# [WHAT IS BEING ASKED]
Reproduce only the lines of the material below that start at the line containing "Image resolution: width=768" and stop at the line containing "Viewport: 700px width, 761px height.". Keep both end lines.

# [EXTRACTED DATA]
▽

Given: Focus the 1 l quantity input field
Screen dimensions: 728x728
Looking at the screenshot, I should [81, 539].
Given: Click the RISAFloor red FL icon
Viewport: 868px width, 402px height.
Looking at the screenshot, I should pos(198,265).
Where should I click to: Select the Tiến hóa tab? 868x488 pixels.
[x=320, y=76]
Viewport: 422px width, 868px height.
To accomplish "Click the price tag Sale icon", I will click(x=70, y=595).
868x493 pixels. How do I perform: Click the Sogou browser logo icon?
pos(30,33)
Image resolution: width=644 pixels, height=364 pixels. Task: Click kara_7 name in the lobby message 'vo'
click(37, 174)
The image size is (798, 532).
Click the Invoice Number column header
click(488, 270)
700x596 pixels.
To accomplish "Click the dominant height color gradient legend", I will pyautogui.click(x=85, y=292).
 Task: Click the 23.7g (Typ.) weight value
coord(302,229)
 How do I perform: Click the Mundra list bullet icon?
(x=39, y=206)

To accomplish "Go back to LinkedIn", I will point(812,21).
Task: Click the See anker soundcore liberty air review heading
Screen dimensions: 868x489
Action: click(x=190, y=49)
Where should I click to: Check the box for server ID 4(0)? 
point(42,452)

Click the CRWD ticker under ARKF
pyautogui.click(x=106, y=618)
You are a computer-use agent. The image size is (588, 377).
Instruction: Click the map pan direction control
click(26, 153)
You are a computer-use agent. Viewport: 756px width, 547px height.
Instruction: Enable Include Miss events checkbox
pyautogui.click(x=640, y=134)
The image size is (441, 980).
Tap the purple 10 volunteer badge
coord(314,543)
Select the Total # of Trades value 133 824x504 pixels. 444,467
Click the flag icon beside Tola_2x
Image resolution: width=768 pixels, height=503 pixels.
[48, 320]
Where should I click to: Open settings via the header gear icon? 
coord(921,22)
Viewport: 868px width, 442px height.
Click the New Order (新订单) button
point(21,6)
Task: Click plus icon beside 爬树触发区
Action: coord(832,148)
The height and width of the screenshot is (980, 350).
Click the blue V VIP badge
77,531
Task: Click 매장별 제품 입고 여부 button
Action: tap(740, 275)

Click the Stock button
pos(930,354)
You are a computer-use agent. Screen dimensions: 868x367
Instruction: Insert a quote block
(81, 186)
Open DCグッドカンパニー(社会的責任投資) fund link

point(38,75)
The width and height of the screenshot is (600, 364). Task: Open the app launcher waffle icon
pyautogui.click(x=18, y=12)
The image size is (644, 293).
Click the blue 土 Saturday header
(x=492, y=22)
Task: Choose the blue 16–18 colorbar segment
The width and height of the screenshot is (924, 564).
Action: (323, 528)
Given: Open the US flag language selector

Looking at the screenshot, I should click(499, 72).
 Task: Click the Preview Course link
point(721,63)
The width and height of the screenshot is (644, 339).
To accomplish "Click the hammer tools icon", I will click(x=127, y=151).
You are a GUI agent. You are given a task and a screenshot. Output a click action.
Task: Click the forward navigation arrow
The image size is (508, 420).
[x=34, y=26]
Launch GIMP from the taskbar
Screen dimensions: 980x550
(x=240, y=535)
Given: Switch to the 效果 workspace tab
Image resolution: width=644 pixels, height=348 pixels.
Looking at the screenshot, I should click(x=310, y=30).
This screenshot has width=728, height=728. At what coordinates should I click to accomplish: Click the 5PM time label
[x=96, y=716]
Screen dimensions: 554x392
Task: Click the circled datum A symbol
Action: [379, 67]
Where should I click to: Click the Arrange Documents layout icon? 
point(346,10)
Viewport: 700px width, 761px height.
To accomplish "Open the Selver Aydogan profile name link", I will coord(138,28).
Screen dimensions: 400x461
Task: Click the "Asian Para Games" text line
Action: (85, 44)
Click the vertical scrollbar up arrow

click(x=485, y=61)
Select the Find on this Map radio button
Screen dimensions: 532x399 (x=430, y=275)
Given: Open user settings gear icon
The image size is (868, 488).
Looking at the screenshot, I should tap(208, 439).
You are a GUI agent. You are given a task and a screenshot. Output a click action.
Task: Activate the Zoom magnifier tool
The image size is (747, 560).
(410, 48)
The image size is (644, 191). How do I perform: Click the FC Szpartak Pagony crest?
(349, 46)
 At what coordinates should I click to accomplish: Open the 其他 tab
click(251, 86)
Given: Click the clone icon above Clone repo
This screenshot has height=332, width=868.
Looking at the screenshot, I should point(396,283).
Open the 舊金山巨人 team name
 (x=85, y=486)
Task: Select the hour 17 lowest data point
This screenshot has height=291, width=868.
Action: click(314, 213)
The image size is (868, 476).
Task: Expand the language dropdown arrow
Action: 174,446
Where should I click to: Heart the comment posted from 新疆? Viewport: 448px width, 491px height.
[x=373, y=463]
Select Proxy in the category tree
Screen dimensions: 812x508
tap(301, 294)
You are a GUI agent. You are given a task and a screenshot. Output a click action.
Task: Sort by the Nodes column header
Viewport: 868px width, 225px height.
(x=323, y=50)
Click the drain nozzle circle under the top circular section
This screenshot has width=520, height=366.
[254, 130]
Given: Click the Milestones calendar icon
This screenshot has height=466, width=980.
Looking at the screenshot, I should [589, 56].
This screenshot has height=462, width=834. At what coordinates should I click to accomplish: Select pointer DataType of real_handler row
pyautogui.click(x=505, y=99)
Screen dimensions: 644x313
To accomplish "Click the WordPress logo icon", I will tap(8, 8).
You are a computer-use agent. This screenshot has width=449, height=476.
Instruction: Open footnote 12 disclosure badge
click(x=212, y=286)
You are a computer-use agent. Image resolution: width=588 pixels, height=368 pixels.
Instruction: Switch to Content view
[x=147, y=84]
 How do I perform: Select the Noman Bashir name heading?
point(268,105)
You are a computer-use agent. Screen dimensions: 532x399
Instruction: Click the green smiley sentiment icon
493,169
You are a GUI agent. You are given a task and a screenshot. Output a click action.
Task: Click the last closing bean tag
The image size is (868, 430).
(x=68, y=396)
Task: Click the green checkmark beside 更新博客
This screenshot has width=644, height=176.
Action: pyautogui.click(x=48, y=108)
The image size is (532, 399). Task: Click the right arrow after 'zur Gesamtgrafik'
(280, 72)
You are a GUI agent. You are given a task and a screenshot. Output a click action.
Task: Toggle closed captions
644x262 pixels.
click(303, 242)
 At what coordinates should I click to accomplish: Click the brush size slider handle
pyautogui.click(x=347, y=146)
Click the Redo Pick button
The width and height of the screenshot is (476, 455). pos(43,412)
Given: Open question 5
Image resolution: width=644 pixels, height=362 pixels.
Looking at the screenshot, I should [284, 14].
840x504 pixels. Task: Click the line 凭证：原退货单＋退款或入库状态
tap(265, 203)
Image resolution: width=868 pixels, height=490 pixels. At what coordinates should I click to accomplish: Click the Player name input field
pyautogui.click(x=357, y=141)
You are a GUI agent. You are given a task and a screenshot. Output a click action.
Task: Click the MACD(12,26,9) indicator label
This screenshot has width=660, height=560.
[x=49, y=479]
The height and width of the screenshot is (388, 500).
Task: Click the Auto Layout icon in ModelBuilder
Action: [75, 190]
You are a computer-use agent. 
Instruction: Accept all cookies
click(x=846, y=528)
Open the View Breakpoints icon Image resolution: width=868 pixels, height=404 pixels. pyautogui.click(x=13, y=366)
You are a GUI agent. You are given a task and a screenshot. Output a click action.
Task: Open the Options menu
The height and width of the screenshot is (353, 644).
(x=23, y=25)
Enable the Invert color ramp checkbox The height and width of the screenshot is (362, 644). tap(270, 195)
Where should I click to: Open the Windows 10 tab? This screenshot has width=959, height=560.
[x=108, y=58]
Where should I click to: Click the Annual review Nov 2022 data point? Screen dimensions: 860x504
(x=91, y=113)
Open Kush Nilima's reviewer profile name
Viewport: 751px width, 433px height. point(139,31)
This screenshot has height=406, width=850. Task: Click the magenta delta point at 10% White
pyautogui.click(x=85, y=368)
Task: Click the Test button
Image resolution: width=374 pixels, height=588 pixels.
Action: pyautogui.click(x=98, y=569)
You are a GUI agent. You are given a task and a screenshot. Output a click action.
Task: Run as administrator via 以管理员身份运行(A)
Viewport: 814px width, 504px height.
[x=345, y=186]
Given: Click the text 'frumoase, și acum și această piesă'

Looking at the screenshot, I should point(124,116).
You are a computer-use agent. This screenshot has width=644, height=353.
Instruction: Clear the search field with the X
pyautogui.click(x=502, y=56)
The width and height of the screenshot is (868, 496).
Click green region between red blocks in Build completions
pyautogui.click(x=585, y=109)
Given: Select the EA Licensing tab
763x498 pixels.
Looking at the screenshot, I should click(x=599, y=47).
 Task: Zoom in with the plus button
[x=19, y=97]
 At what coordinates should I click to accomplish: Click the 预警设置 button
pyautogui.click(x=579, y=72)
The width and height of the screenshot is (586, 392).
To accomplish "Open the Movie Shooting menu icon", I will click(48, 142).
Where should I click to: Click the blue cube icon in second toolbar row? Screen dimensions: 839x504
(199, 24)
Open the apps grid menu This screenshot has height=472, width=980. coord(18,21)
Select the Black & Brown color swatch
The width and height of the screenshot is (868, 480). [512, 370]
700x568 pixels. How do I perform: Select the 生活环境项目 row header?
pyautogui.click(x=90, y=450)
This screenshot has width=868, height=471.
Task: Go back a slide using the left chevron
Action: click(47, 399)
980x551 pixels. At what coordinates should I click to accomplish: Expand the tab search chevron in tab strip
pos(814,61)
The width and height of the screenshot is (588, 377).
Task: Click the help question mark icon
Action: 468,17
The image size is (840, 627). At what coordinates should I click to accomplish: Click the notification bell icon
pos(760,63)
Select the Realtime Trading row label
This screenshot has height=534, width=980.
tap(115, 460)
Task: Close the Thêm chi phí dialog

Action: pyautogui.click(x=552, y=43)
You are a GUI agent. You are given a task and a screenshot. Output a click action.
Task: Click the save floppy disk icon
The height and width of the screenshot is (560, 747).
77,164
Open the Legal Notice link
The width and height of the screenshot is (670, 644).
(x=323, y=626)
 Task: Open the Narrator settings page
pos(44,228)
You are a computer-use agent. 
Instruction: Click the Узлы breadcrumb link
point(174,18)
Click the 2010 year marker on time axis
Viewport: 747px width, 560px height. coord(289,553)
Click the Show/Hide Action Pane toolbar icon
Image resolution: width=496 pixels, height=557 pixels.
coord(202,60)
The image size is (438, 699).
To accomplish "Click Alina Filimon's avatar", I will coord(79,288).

△

# [TASK ANSWER]
Image resolution: width=768 pixels, height=503 pixels.
[48, 320]
Where should I click to: Open settings via the header gear icon? 
coord(921,22)
Viewport: 868px width, 442px height.
Click the New Order (新订单) button
point(21,6)
Task: Click plus icon beside 爬树触发区
Action: coord(832,148)
The height and width of the screenshot is (980, 350).
Click the blue V VIP badge
77,531
Task: Click 매장별 제품 입고 여부 button
Action: tap(740, 275)

Click the Stock button
pos(930,354)
You are a computer-use agent. Screen dimensions: 868x367
Instruction: Insert a quote block
(81, 186)
Open DCグッドカンパニー(社会的責任投資) fund link

point(38,75)
The width and height of the screenshot is (600, 364). Task: Open the app launcher waffle icon
pyautogui.click(x=18, y=12)
The image size is (644, 293).
Click the blue 土 Saturday header
(x=492, y=22)
Task: Choose the blue 16–18 colorbar segment
The width and height of the screenshot is (924, 564).
Action: (323, 528)
Given: Open the US flag language selector

Looking at the screenshot, I should click(499, 72).
 Task: Click the Preview Course link
point(721,63)
The width and height of the screenshot is (644, 339).
To accomplish "Click the hammer tools icon", I will click(x=127, y=151).
You are a GUI agent. You are given a task and a screenshot. Output a click action.
Task: Click the forward navigation arrow
The image size is (508, 420).
[x=34, y=26]
Launch GIMP from the taskbar
Screen dimensions: 980x550
(x=240, y=535)
Given: Switch to the 效果 workspace tab
Image resolution: width=644 pixels, height=348 pixels.
Looking at the screenshot, I should click(x=310, y=30).
This screenshot has width=728, height=728. At what coordinates should I click to accomplish: Click the 5PM time label
[x=96, y=716]
Screen dimensions: 554x392
Task: Click the circled datum A symbol
Action: [379, 67]
Where should I click to: Click the Arrange Documents layout icon? 
point(346,10)
Viewport: 700px width, 761px height.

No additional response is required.